Chronique de l’étrange: Parlez-moi z’en pas, j’ai mal au pied!

Samedi soir, votre Belette préférée fait son petit bonne femme de chemin vers le métro pour emprunter la 45 Papineau. D’humeur joyeuse, elle transporte des galettes mais a troqué le petit pot de beurre pour une bouteille de vin blanc frais, des Doritos et une banane.

Mon loisir de supermarché? Lorgner ce qu’achète la personne devant moi à la caisse et imaginer que le tout va servir à créer un seul plat, comme dans Chopped ou Masterchef Australie. (Bonjour, mon nom est Belette et je suis émissionsdecuisinolique!) Le suprême de saumon aux fraises et antisudorifique au lilas printanier, une combinaison qui promet!!! Imaginez des Doritos à la banane et au vin blanc!

Je traverse la rue au feu vert quand ma sombre silhouette gracile de bonhomme Michelin, emmitouflée triple épaisseur, échappe au conducteur d’un petit VUSVL, un Véhicule Utilitaire Sport Vert Laid.

Mon pied droit a la malencontreuse idée d’être sur son chemin… Il roule dessus.

– Arrêtez! Arrêtez! ARRÊÊÊÊÊÊTEZ!
Le conducteur, un rocker hirsute et barbiché dans la soixantaine, au chandail à tête de mort et la moitié de son poids en médaillons, sort avec le regard effarouché d’un Bambi.

– Oh my God, oh my God!
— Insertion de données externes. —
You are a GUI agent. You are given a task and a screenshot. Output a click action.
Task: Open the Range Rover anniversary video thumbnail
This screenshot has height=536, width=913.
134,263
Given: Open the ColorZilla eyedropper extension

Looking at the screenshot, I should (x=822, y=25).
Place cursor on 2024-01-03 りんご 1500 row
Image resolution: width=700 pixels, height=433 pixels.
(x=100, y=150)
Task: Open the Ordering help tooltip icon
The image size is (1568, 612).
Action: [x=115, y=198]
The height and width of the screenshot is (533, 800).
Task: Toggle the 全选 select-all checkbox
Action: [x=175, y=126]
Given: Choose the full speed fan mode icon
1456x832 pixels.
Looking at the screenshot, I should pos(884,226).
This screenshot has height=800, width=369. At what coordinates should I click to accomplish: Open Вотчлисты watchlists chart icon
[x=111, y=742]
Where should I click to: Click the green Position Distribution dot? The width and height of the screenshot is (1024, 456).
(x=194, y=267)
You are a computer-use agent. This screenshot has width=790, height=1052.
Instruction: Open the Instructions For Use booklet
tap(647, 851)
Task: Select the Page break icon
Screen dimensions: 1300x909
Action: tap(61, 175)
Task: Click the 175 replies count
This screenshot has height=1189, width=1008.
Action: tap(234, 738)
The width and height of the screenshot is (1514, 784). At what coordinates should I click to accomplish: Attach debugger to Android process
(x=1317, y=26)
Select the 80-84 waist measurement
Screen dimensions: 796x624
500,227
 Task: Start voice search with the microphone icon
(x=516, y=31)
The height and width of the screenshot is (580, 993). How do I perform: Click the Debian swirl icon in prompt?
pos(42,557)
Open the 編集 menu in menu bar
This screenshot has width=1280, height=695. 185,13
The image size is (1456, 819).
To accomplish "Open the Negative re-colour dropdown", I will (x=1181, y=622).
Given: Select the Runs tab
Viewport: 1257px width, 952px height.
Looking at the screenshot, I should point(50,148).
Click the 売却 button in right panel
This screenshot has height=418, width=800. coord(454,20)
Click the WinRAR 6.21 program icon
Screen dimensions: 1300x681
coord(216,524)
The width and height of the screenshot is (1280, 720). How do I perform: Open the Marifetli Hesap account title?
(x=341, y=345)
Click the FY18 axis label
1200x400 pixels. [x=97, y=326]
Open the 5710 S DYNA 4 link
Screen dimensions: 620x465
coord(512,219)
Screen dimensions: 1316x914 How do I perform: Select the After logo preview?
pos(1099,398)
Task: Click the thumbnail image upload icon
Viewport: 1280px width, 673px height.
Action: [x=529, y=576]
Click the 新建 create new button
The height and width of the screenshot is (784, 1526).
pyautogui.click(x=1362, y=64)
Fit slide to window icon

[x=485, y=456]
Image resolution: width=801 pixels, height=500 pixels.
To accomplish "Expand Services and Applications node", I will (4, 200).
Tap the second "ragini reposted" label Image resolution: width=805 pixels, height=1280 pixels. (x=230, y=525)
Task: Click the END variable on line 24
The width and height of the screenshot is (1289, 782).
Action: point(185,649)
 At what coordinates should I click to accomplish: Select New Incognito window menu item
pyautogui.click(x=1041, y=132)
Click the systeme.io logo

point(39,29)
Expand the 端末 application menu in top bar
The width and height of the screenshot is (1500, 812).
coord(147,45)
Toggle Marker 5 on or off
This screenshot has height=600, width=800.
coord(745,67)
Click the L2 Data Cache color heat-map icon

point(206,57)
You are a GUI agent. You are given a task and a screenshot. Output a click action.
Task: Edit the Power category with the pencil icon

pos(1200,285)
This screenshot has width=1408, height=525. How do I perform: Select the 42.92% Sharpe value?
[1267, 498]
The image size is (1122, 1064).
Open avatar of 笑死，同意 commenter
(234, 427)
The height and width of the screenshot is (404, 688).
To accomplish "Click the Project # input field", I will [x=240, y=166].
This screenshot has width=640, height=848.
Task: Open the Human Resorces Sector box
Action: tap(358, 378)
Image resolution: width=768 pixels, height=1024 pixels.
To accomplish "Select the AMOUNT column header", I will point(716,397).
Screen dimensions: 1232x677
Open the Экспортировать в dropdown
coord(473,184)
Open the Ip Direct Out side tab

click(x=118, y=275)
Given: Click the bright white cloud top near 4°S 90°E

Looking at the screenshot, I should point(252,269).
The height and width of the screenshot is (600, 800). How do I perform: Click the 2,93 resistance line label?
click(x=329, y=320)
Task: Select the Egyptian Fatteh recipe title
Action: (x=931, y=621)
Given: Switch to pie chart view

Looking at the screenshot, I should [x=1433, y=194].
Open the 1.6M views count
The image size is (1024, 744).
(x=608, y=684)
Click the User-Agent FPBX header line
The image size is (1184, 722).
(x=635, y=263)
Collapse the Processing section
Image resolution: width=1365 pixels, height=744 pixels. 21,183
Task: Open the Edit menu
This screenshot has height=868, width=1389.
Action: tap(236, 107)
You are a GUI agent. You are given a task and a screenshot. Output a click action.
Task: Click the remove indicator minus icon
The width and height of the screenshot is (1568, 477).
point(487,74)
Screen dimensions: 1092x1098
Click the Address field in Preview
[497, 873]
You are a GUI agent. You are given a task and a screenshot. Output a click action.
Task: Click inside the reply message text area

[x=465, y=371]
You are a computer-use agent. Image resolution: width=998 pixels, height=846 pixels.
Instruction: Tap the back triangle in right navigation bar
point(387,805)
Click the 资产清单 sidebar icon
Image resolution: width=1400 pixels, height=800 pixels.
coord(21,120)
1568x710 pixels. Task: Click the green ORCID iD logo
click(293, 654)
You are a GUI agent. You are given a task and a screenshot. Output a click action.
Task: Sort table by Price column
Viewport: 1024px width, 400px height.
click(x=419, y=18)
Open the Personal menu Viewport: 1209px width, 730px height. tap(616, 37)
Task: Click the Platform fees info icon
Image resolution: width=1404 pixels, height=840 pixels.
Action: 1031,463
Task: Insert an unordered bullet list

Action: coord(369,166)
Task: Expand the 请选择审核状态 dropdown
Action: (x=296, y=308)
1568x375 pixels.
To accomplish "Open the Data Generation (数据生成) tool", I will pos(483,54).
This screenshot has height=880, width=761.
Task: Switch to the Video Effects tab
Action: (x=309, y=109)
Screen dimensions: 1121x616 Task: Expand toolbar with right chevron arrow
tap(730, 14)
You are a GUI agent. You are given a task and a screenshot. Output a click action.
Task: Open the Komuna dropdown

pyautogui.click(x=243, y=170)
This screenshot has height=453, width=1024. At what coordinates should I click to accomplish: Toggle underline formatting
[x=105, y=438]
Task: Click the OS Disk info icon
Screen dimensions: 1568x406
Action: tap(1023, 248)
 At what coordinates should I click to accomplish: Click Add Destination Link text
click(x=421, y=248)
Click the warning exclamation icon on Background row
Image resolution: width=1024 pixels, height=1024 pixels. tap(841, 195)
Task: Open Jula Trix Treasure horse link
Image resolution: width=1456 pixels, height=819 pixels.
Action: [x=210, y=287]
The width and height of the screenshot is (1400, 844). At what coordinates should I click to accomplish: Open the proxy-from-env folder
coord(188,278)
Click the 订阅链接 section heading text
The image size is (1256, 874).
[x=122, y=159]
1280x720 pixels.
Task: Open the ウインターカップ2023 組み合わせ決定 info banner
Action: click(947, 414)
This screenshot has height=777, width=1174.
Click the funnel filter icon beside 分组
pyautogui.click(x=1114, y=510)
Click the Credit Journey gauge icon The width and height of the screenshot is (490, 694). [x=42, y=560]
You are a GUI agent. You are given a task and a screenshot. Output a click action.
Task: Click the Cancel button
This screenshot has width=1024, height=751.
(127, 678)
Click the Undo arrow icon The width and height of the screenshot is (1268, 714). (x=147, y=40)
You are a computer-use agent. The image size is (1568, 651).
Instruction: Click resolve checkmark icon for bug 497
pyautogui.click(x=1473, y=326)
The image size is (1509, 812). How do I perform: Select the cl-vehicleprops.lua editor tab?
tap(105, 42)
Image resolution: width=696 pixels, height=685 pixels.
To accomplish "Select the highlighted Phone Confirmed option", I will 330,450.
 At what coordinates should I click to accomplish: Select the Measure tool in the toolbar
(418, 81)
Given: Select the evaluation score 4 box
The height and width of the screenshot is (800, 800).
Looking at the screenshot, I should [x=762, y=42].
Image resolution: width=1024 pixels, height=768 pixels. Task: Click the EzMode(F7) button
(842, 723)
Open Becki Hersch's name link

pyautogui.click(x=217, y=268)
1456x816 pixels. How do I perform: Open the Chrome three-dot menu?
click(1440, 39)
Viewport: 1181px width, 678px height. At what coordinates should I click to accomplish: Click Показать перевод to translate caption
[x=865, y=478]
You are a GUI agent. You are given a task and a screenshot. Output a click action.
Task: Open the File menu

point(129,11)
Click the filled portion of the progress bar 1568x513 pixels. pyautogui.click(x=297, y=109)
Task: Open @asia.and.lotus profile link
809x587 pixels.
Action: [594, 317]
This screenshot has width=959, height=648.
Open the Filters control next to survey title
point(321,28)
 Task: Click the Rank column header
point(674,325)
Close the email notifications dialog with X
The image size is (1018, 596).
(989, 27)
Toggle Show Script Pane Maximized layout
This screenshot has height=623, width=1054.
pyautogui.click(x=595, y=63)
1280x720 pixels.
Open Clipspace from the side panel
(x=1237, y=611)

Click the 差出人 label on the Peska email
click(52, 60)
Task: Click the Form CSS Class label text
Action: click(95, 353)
Are you all right??? I’m sorry!!!!!
– NO, I’M NOT ALL RIGHT, YOU’RE STILL ON MY FOOT!!!!!!
– Oh my God!!!

Son véhicule vert laid est comme stationné sur mon pied!!!
Retour au véhicule du rocker hirsute aux gants noirs, à motifs de squelette!
Marche arrière.
Mon pied mariton, enfin libéré, a un drôle d’angle et ma botte neuve garantie -40 est légèrement explosée sur le côté.

Avec le calme de Denise Filiatrault, toujours assise dans la rue avec mes sacs, propre comme une lutteuse dans la boue, je hurle:
-Appelez une ambulannnnnnce!

Ma vie est une Chronique!!! C’est pour ça que j’ai malheureusement manqué notre rendez-vous d’hier.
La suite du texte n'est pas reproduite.